[What you will do]: Among the lines below, take the one holding "Click the AXSUSDT-Bin,M15 chart title", the one holding "Given: Click the 秋の木枯らし product title", and all lines between them. Set them down exactly.

[Given data]:

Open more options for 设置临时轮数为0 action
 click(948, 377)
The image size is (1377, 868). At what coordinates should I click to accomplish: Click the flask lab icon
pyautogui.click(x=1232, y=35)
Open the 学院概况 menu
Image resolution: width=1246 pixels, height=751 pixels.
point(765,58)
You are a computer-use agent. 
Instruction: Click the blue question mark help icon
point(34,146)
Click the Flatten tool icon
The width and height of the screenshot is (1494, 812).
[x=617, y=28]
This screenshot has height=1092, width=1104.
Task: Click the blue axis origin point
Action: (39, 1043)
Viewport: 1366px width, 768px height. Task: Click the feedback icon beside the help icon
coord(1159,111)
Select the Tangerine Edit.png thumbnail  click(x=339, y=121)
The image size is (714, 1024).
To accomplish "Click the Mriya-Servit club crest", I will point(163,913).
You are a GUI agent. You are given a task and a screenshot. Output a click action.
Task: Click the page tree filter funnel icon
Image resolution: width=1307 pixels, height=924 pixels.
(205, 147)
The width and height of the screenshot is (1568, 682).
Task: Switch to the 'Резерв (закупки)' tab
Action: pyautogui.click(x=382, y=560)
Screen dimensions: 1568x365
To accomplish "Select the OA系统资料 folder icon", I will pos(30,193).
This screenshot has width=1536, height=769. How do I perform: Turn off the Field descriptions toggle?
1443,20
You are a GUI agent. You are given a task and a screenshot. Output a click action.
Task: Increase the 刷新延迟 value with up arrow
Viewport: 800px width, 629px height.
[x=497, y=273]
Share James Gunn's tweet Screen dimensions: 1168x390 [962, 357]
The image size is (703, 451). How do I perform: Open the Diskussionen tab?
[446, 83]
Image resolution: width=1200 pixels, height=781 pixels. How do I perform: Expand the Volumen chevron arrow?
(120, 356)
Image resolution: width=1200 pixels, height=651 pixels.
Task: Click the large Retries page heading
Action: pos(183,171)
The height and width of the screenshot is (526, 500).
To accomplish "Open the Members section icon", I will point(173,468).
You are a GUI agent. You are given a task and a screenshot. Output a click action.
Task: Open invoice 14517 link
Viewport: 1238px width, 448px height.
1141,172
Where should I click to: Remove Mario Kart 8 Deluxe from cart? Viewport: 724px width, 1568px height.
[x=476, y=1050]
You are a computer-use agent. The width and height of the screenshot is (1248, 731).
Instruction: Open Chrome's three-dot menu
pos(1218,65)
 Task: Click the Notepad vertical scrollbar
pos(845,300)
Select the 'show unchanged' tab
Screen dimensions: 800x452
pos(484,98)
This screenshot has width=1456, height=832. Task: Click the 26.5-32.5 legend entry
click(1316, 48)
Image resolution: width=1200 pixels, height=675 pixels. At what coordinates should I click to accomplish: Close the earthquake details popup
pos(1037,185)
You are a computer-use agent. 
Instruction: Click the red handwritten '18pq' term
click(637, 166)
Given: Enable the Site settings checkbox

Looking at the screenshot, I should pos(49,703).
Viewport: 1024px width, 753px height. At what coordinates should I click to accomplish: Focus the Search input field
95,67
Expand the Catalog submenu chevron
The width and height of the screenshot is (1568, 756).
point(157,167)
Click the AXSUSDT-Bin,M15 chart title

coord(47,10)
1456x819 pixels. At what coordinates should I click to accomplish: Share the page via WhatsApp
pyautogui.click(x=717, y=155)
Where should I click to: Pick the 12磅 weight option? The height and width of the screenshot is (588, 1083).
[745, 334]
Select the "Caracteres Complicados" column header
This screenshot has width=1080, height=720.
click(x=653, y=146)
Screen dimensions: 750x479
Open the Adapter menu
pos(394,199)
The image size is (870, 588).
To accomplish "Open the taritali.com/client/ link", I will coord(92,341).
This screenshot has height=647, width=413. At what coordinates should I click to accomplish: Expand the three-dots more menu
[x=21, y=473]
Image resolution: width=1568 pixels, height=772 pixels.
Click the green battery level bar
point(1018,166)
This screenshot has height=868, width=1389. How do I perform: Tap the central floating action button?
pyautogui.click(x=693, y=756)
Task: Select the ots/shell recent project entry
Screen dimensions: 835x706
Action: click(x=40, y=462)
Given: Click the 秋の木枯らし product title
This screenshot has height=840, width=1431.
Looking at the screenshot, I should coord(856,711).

[Solution to this task]:
Click the AXSUSDT-Bin,M15 chart title

coord(47,10)
1456x819 pixels. At what coordinates should I click to accomplish: Share the page via WhatsApp
pyautogui.click(x=717, y=155)
Where should I click to: Pick the 12磅 weight option? The height and width of the screenshot is (588, 1083).
[745, 334]
Select the "Caracteres Complicados" column header
This screenshot has width=1080, height=720.
click(x=653, y=146)
Screen dimensions: 750x479
Open the Adapter menu
pos(394,199)
The image size is (870, 588).
To accomplish "Open the taritali.com/client/ link", I will coord(92,341).
This screenshot has height=647, width=413. At what coordinates should I click to accomplish: Expand the three-dots more menu
[x=21, y=473]
Image resolution: width=1568 pixels, height=772 pixels.
Click the green battery level bar
point(1018,166)
This screenshot has height=868, width=1389. How do I perform: Tap the central floating action button?
pyautogui.click(x=693, y=756)
Task: Select the ots/shell recent project entry
Screen dimensions: 835x706
Action: click(x=40, y=462)
Given: Click the 秋の木枯らし product title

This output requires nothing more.